▶ **TAREA 1**
Traduce al inglés esta oración del texto proporcionado: «La paz de los cementerios no da votos, ni las pugnas partidarias los quitan necesariamente.»
▶ **TAREA 2**
Según el texto proporcionado, ¿qué logró Rajoy tres años después de enfrentarse a la conjura interna en el PP?
▶ **TAREA 3**
¿Por qué, según el texto proporcionado, no hay forma de hacer comprensibles para el público las contiendas internas de los partidos?

Ignacio Varela-El Confidencial
- El barullo que los dirigentes del PP están montando en torno a su organización madrileña no puede explicarse desde ningún punto de vista racional. Cuando lo intentan, es aún peor
Aprendiendo a jugar al bridge, alguien me dijo: «Puedes hacer cualquier jugada que puedas explicar. Pero si no eres capaz de explicarla, no la hagas por muy brillante que te parezca». Cuántos disparates se ahorrarían si los políticos aplicaran estrictamente ese criterio en sus decisiones.
El barullo que los dirigentes del PP están montando en torno a su organización madrileña no puede explicarse desde ningún punto de vista racional. Cuando lo intentan es aún peor, porque remite a lo más oscuro y detestable de la percepción social de los partidos políticos. Los códigos que rigen ese tipo de contiendas y los intereses que en ellas se ventilan son radicalmente ajenos a los de la sociedad. Por eso no hay forma de hacerlos comprensibles para el público, y su efecto es repelente.
Existe el estereotipo de que los conflictos internos de los partidos siempre los penalizan electoralmente, como si una sociedad compleja prefiriera confiar en organizaciones monolíticas de uniformidad y disciplina cuartelarias. No es cierto, al menos como principio general. Al contrario, quien posea vocación mayoritaria ha de representar un espectro ideológico y social muy amplio y diverso, y ello debe reflejarse en su naturaleza pública.
La paz de los cementerios no da votos, ni las pugnas partidarias los quitan necesariamente. Pero deben presentar alguna conexión con la realidad social y algún contenido relevante para la comunidad. Hay múltiples ejemplos de conflictos internos que resultaron necesarios y benéficos. El legendario congreso del SPD en Bad Godesberg (1959) convirtió la socialdemocracia alemana en una fuerza respetable de gobierno en plena Guerra Fría. Es dudoso que el PSOE de Felipe González hubiera triunfado como lo hizo sin pasar previamente por el choque traumático del congreso de 1979, que habilitó su imprescindible renovación ideológica. Tras perder las elecciones de 2008, Rajoy se enfrentó a una conjura interna para desalojarlo de la dirección del PP. Aceptó el órdago y, tres años más tarde, obtuvo la más resonante victoria electoral en la historia de ese partido.

▶ **EXTRACTOS DE DATOS**
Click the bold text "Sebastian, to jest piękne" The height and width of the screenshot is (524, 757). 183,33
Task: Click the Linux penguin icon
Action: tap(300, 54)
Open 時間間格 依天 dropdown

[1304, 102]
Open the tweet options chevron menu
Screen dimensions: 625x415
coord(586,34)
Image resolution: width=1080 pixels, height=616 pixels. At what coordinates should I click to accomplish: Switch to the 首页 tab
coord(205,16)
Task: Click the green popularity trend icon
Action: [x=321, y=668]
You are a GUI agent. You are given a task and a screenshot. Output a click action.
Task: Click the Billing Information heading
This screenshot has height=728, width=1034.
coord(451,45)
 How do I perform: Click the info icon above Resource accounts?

▶ **RESPUESTA COMPLETA 1**
The peace of the cemeteries wins no votes, nor do party struggles necessarily take them away.

▶ **RESPUESTA COMPLETA 2**
Obtuvo la victoria electoral más resonante en la historia del PP.

▶ **RESPUESTA COMPLETA 3**
Porque los códigos que rigen ese tipo de contiendas y los intereses que se ventilan en ellas son radicalmente ajenos a los de la sociedad. Por eso su efecto es repelente.